Francis Bacon - George Dyer - De Luxe Limited Edition Lithograph
Francis Bacon – George Dyer – De Luxe Limited Edition Lithograph – Unframed
From Derriere Le Mirior 1966, De Luxe copy No 58/150 published for an exhibition of 17 paintings at Gallerie Maeght, published by Maeght Editeur
De Luxe Limited Edition printed on Velin de Rives paper.
25 cm x 34 cm
Condition Excellent
Price £2250
The Purchaser will receive a copy of the justification page. A Rare Striking Lithograph .
Francis Bacon – Born: 28th October, 1909 – Dublin, Ireland Died: 20th April, 1992 – Madrid, Spain
Overview of Francis Bacon's Artistic Creations
Biomorphic Surrealism informed and shaped the style of Three Studies for Figures at the Base of a Crucifixion (1944), the work that announced his emergence as a major artist when it was exhibited in the final weeks of World War Two.
This work established the foundation for many of the themes that were to engage his artistic vision for the rest of his career, generating his preoccupation with humanity’s capacity for self-destruction and the ever-present threat of a global nuclear war.
Bacon created his unique style in the late 1940s when he transformed his earlier Surrealistic artistic vision into an approach inspired by the Old Masters, depictions of motion in film and photography, in particular the studies of figures in action produced by the early photographer, Eadweard Muybridge.
During an active artistic career spanning five decades, Bacon produced some of the most iconic images of wounded and traumatised humanity in post-war art, concentrating his energies on portraiture.
The subjects for his portraits were often the habitues of the bars and clubs of London’s Soho neighbourhood. They were always portrayed as violently distorted and depicted not as sociable and charismatic types but as isolated souls, imprisoned and tormented by existential thoughts and concerns.
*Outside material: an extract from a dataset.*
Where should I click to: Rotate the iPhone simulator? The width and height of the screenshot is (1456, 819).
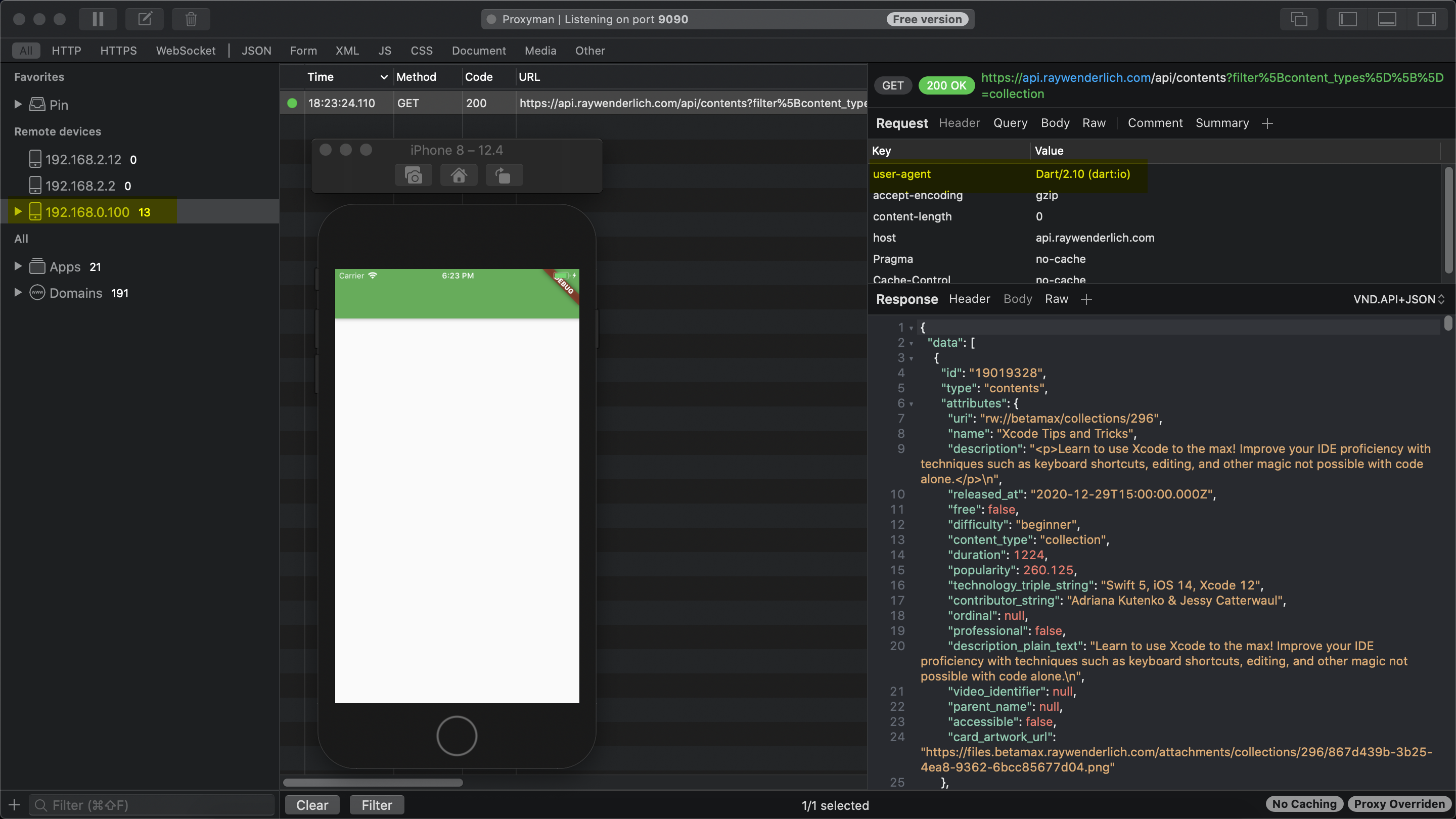click(504, 174)
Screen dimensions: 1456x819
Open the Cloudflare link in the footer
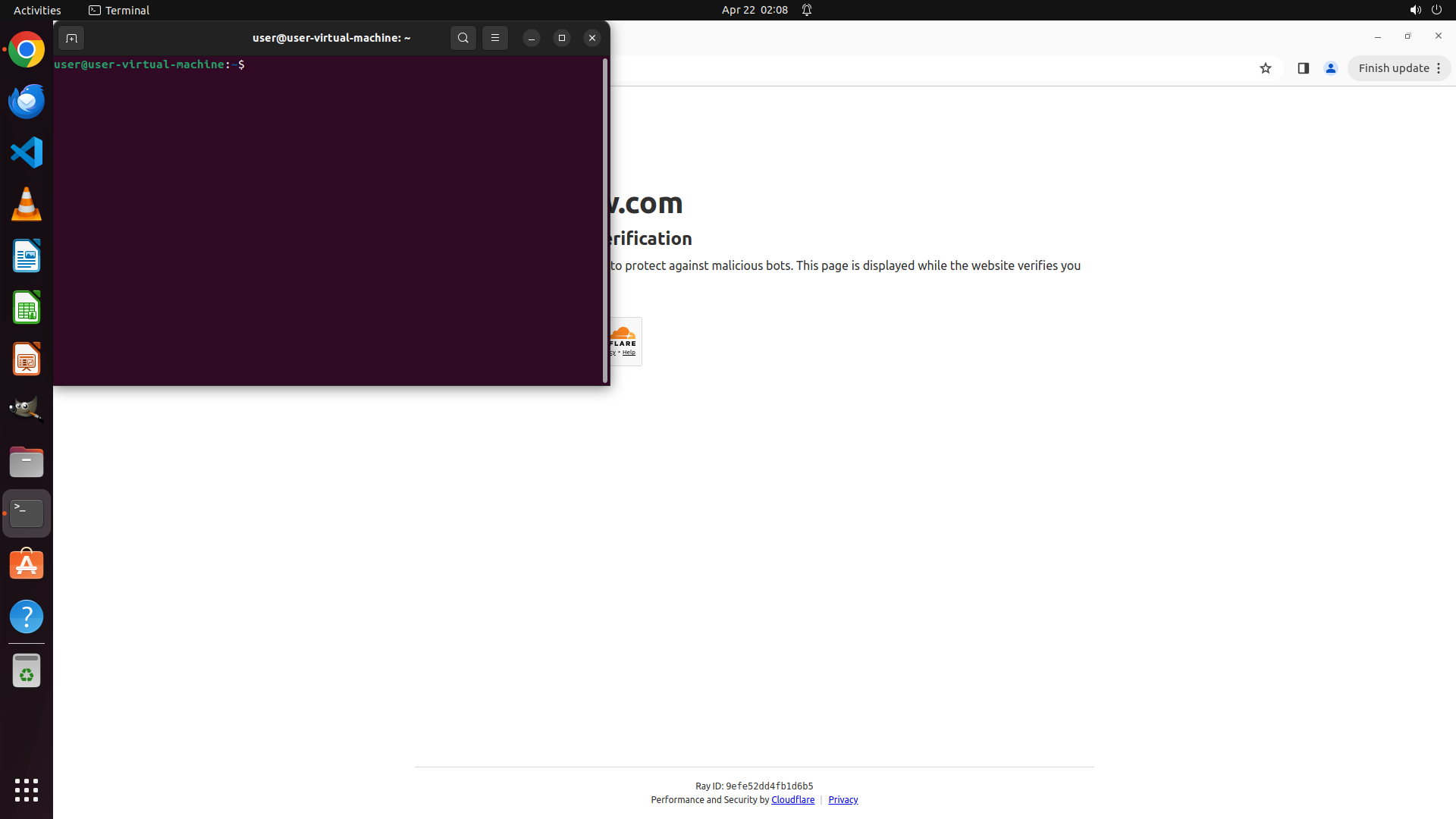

Although his success and reputation rested on his unique approach to figuration, Bacon’s attitudes to painting was distinctly traditional and Old Masters were an important source of inspiration for him, in particular, Diego Velazquez’s Portrait of Pope Innocent X, which Bacon used as the basis for his own series of ‘screaming popes’.
At a time when many lost faith in painting, Bacon maintained his belief in the importance of the medium, commenting on his own work that they ‘deserve either the National Gallery or the dustbin, with nothing in between’.